Copy the data exactly from the line that contains "Click the Leaks" through the line that contains "time for Sailing", keeping both end lines and leaving out everything else.

_Supplied entries:_
┄┄┄┄┄┄

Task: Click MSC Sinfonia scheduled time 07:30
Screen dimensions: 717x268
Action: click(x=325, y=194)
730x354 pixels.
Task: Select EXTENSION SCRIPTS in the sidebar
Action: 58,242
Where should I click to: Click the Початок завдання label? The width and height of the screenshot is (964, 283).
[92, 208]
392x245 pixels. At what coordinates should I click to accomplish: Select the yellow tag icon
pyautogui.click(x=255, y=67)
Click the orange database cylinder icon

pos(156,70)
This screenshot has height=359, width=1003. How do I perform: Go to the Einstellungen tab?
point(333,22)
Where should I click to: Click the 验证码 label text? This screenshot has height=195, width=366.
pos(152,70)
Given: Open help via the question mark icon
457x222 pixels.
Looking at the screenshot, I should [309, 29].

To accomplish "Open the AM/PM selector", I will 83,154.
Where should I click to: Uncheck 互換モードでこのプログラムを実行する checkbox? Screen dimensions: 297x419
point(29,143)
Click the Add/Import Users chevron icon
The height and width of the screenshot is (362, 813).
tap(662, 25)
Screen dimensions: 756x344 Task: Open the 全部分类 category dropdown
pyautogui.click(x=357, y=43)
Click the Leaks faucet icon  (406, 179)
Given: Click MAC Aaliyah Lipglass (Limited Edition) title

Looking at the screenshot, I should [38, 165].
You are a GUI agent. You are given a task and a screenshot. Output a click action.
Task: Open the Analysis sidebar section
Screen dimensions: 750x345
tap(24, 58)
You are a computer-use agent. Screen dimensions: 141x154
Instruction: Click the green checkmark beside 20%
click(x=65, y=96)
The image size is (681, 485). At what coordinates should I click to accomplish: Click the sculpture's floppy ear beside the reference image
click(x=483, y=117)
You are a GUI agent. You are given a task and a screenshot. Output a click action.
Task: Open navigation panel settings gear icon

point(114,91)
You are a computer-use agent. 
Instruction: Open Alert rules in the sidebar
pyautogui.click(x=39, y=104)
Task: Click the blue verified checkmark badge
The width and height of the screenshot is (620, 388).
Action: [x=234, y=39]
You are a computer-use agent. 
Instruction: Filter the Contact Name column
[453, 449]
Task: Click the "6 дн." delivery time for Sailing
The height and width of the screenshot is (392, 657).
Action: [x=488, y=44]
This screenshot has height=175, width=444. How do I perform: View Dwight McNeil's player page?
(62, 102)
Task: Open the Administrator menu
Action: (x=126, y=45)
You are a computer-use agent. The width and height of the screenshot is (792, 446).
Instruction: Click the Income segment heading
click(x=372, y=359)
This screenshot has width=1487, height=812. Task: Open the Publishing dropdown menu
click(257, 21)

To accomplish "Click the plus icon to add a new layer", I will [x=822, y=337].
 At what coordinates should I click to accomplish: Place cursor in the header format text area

┄┄┄┄┄┄

_Answer to this exercise:_
Click the Leaks faucet icon  (406, 179)
Given: Click MAC Aaliyah Lipglass (Limited Edition) title

Looking at the screenshot, I should [38, 165].
You are a GUI agent. You are given a task and a screenshot. Output a click action.
Task: Open the Analysis sidebar section
Screen dimensions: 750x345
tap(24, 58)
You are a computer-use agent. Screen dimensions: 141x154
Instruction: Click the green checkmark beside 20%
click(x=65, y=96)
The image size is (681, 485). At what coordinates should I click to accomplish: Click the sculpture's floppy ear beside the reference image
click(x=483, y=117)
You are a GUI agent. You are given a task and a screenshot. Output a click action.
Task: Open navigation panel settings gear icon

point(114,91)
You are a computer-use agent. 
Instruction: Open Alert rules in the sidebar
pyautogui.click(x=39, y=104)
Task: Click the blue verified checkmark badge
The width and height of the screenshot is (620, 388).
Action: [x=234, y=39]
You are a computer-use agent. 
Instruction: Filter the Contact Name column
[453, 449]
Task: Click the "6 дн." delivery time for Sailing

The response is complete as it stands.